— start Provided text —
However, the market that had opened up in the face of naked skepticism  
and against all odds, having proved its almost unlimited financial  
viability, soon attracted businessmen and money minded entrepreneurs  
who sacrificed the aesthetic and moral concerns of the new media on  
the altar of commence. Phalke thought expedient to form a film  
company, Hindustan films in partnership with five businessmen from  
Bombay in the hope that by having the financial aspect of his  
profession handled by experts in the field, he would be free to pursue  
the idealistic nature of his calling. He set up a model studio and  
trained technicians, actors, but, very soon, as with his printing  
business he ran into insurmountable problems with his partners.  
Disgusted, disillusioned and despairing, Phalke resigned from  
Hindustan company, made his first announcement of retirement from  
cinema and retreated with his family to Kashi where he wrote  
Rangbhoomi, a play. (‘Rangbhommi’ fetched him accolades and honors in  
the realm of theatre.) But lacking his imaginative genius, the  
Hindustan company ran into deep financial loss, and he was finally  
persuaded to return. But it did not suit his temperament that he had  
to surrender his unique individual identity to the demands of meeting  
schedules and release dates and, after directing a few films for the  
company, he withdrew, content to train fresh directors, and to  
supervise the technical side of films production.

But then the times changed and Phalke fell victim to the very cause he  
had championed with such zeal and self sacrifice - the onward march of  
technology. Sound had arrived. Unable to cope with the talkie times,  
the man who had fathered the Indian film industry was engulfed by an  
image explosion that rendered him inert and paralyzed. His own  
creation haunted him, mute, he fled into fragmented memories of his  
pre-cinema, magic lantern days, his children unaware of the tragedy of  
his life and excited and enthralled by a promise for the future,  
fantasizing with the adventures of the new silver screen god.
— end Provided text —
— start Given material —
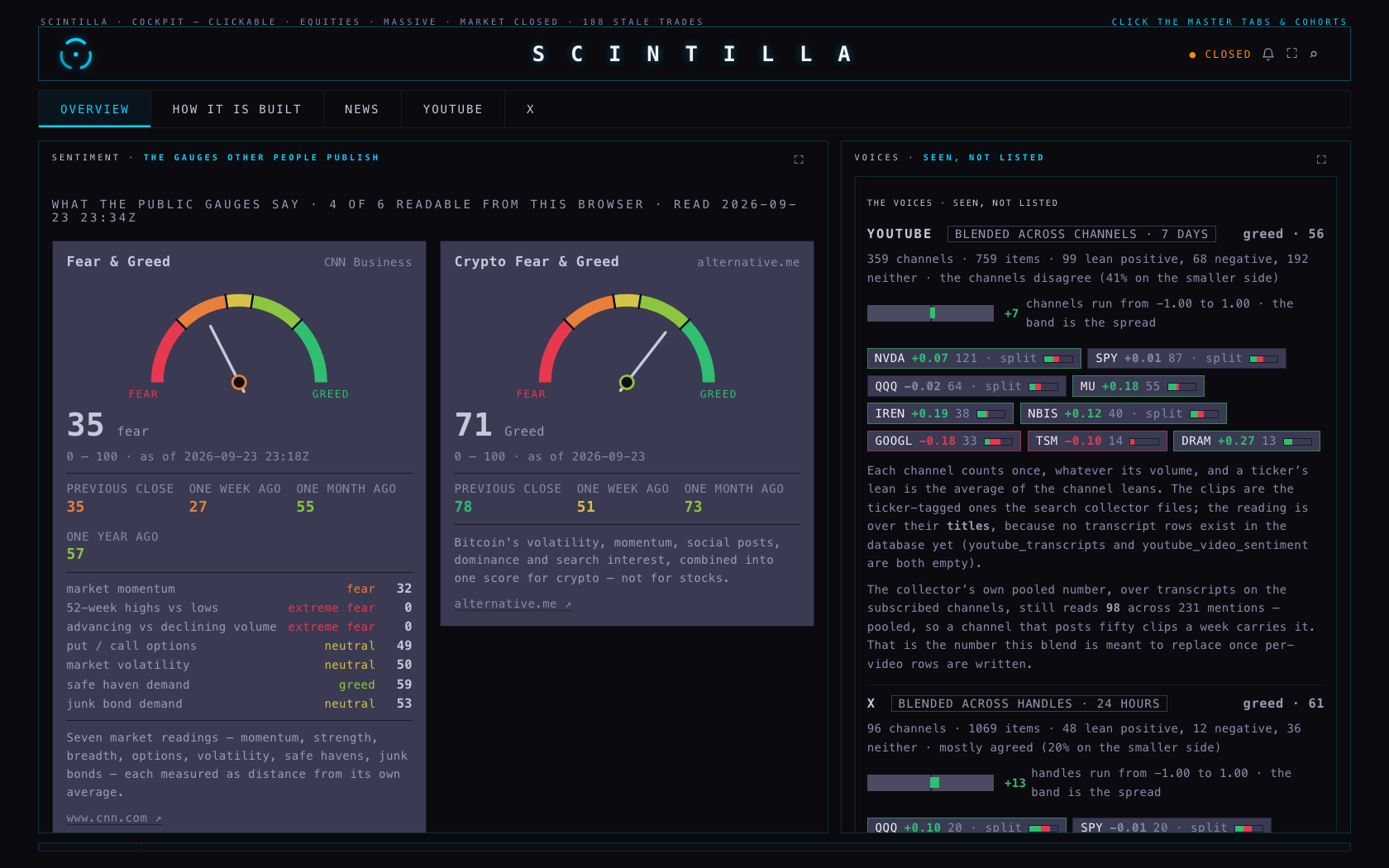Screen dimensions: 1389x868
Task: Click the CLOSED market status indicator
Action: click(1220, 55)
— end Given material —
- [Work to complete]: Reproduce the passage about Phalke above word for word, from start to finish.

- [Expected answer]:
However, the market that had opened up in the face of naked skepticism  
and against all odds, having proved its almost unlimited financial  
viability, soon attracted businessmen and money minded entrepreneurs  
who sacrificed the aesthetic and moral concerns of the new media on  
the altar of commence. Phalke thought expedient to form a film  
company, Hindustan films in partnership with five businessmen from  
Bombay in the hope that by having the financial aspect of his  
profession handled by experts in the field, he would be free to pursue  
the idealistic nature of his calling. He set up a model studio and  
trained technicians, actors, but, very soon, as with his printing  
business he ran into insurmountable problems with his partners.  
Disgusted, disillusioned and despairing, Phalke resigned from  
Hindustan company, made his first announcement of retirement from  
cinema and retreated with his family to Kashi where he wrote  
Rangbhoomi, a play. (‘Rangbhommi’ fetched him accolades and honors in  
the realm of theatre.) But lacking his imaginative genius, the  
Hindustan company ran into deep financial loss, and he was finally  
persuaded to return. But it did not suit his temperament that he had  
to surrender his unique individual identity to the demands of meeting  
schedules and release dates and, after directing a few films for the  
company, he withdrew, content to train fresh directors, and to  
supervise the technical side of films production.

But then the times changed and Phalke fell victim to the very cause he  
had championed with such zeal and self sacrifice - the onward march of  
technology. Sound had arrived. Unable to cope with the talkie times,  
the man who had fathered the Indian film industry was engulfed by an  
image explosion that rendered him inert and paralyzed. His own  
creation haunted him, mute, he fled into fragmented memories of his  
pre-cinema, magic lantern days, his children unaware of the tragedy of  
his life and excited and enthralled by a promise for the future,  
fantasizing with the adventures of the new silver screen god.